§ Instructions to follow
Your response must be an exact transcription of the lines from the one containing "認識本館 (2099, 71)" through the final line of the data.

§ Excerpted data
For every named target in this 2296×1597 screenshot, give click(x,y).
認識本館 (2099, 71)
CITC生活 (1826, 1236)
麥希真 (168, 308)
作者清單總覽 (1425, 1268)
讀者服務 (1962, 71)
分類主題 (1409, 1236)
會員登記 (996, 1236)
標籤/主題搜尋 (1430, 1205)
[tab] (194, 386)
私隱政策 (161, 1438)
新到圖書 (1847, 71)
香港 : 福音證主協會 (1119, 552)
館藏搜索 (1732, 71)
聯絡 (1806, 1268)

§ Exercise solution
認識本館 (2099, 71)
CITC生活 (1826, 1236)
麥希真 (168, 308)
作者清單總覽 (1425, 1268)
讀者服務 (1962, 71)
分類主題 (1409, 1236)
會員登記 (996, 1236)
標籤/主題搜尋 (1430, 1205)
[tab] (194, 386)
私隱政策 (161, 1438)
新到圖書 (1847, 71)
香港 : 福音證主協會 (1119, 552)
館藏搜索 (1732, 71)
聯絡 (1806, 1268)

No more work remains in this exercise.